● WHAT THE TASK ASKS: Return each of the following records word for word, in the same order, with no changes.

-- start DATA IN THIS EXERCISE --

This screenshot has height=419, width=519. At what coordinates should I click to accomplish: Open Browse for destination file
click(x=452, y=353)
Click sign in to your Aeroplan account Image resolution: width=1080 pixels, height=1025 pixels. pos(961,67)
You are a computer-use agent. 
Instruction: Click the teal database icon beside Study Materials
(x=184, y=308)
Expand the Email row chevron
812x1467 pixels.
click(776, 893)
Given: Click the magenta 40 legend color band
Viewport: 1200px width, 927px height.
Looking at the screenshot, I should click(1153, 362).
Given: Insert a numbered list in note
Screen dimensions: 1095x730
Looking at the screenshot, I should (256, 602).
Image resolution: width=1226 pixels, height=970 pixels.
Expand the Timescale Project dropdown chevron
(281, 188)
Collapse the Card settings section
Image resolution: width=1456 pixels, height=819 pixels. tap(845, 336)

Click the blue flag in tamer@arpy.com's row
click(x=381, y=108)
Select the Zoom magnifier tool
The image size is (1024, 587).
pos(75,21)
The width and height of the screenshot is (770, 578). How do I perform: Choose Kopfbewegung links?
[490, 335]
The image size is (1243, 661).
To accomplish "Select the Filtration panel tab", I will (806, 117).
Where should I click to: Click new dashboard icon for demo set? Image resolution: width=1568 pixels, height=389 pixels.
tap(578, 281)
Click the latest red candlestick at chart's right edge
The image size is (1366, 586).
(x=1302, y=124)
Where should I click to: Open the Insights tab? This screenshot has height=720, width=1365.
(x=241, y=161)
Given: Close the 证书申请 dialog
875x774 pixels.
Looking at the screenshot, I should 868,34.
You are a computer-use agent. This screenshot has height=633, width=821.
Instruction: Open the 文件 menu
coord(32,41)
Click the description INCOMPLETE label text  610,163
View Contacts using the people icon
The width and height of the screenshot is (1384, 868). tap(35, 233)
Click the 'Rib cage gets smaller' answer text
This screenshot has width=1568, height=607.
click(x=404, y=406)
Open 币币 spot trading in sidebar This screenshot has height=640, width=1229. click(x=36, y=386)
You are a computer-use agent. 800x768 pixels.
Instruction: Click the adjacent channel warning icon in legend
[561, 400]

-- end DATA IN THIS EXERCISE --

● PROBLEM SOLUTION:
This screenshot has height=419, width=519. At what coordinates should I click to accomplish: Open Browse for destination file
click(x=452, y=353)
Click sign in to your Aeroplan account Image resolution: width=1080 pixels, height=1025 pixels. pos(961,67)
You are a computer-use agent. 
Instruction: Click the teal database icon beside Study Materials
(x=184, y=308)
Expand the Email row chevron
812x1467 pixels.
click(776, 893)
Given: Click the magenta 40 legend color band
Viewport: 1200px width, 927px height.
Looking at the screenshot, I should click(1153, 362).
Given: Insert a numbered list in note
Screen dimensions: 1095x730
Looking at the screenshot, I should (256, 602).
Image resolution: width=1226 pixels, height=970 pixels.
Expand the Timescale Project dropdown chevron
(281, 188)
Collapse the Card settings section
Image resolution: width=1456 pixels, height=819 pixels. tap(845, 336)

Click the blue flag in tamer@arpy.com's row
click(x=381, y=108)
Select the Zoom magnifier tool
The image size is (1024, 587).
pos(75,21)
The width and height of the screenshot is (770, 578). How do I perform: Choose Kopfbewegung links?
[490, 335]
The image size is (1243, 661).
To accomplish "Select the Filtration panel tab", I will (806, 117).
Where should I click to: Click new dashboard icon for demo set? Image resolution: width=1568 pixels, height=389 pixels.
tap(578, 281)
Click the latest red candlestick at chart's right edge
The image size is (1366, 586).
(x=1302, y=124)
Where should I click to: Open the Insights tab? This screenshot has height=720, width=1365.
(x=241, y=161)
Given: Close the 证书申请 dialog
875x774 pixels.
Looking at the screenshot, I should 868,34.
You are a computer-use agent. This screenshot has height=633, width=821.
Instruction: Open the 文件 menu
coord(32,41)
Click the description INCOMPLETE label text  610,163
View Contacts using the people icon
The width and height of the screenshot is (1384, 868). tap(35, 233)
Click the 'Rib cage gets smaller' answer text
This screenshot has width=1568, height=607.
click(x=404, y=406)
Open 币币 spot trading in sidebar This screenshot has height=640, width=1229. click(x=36, y=386)
You are a computer-use agent. 800x768 pixels.
Instruction: Click the adjacent channel warning icon in legend
[561, 400]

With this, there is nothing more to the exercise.